**YOUR OBJECTIVE**.
Report each line of the entries that contains the word "N級品おすすめサイトで華麗な腕時計体験", copied in full.

**ENTRIES SUPPLIED**.
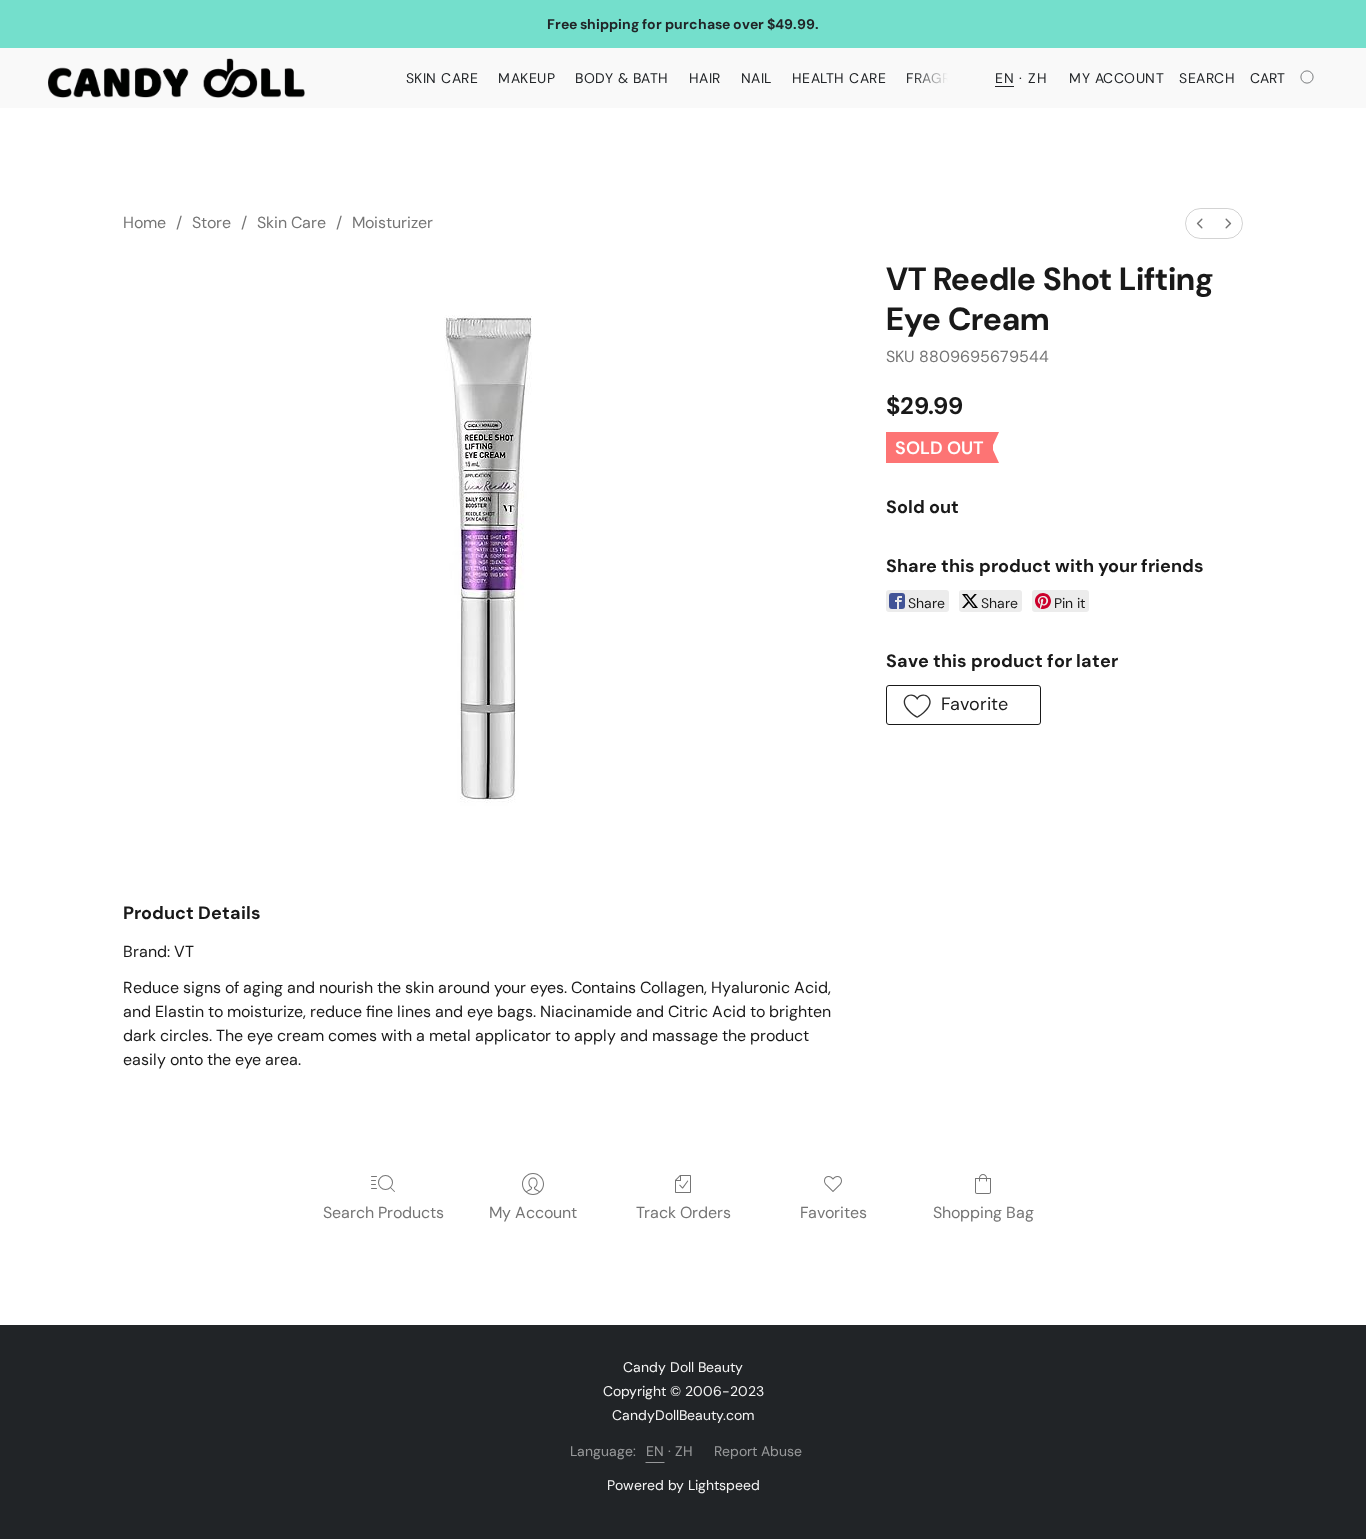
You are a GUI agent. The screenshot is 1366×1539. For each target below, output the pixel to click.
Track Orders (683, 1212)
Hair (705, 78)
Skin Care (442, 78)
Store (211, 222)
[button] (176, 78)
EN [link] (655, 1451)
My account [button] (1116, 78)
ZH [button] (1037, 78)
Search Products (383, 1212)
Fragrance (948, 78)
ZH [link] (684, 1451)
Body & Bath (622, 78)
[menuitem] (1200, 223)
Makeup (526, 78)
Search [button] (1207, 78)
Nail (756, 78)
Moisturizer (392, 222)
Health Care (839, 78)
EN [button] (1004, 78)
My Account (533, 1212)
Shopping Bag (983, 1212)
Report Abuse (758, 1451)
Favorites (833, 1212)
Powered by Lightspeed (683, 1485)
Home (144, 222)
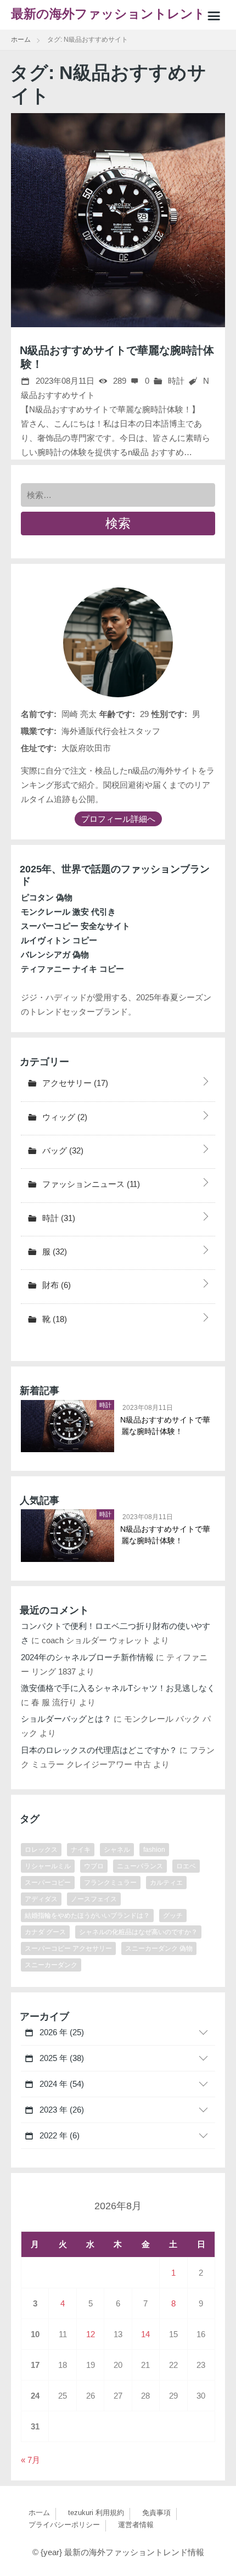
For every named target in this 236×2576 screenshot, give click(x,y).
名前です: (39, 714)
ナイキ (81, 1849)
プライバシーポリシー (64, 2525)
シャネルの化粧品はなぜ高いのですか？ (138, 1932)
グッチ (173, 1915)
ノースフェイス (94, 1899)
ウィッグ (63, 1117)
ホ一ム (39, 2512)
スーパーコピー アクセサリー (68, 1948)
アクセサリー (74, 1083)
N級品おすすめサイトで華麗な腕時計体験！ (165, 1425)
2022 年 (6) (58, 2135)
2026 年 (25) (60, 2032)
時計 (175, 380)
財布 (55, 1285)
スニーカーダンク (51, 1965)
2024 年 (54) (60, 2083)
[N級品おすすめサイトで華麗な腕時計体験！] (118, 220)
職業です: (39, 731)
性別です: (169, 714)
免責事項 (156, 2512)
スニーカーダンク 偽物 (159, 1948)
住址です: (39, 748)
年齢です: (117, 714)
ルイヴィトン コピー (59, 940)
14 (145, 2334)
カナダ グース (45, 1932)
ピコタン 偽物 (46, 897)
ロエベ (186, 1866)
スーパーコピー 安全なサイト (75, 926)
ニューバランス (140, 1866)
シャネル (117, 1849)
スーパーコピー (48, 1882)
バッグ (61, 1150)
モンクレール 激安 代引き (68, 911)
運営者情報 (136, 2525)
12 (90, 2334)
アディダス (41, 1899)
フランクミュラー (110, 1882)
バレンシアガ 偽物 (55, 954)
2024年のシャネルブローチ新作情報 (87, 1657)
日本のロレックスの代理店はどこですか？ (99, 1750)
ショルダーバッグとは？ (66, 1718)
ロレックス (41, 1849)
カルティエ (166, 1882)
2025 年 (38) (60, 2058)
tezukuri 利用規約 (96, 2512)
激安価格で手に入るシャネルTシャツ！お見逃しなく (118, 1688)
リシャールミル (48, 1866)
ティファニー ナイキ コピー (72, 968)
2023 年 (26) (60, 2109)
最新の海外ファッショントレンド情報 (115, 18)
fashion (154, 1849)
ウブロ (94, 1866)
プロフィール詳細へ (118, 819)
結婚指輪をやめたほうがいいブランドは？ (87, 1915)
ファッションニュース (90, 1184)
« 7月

**TASK RESULT**.
N級品おすすめサイトで華麗な腕時計体験！ (165, 1425)
[N級品おすすめサイトで華麗な腕時計体験！] (118, 220)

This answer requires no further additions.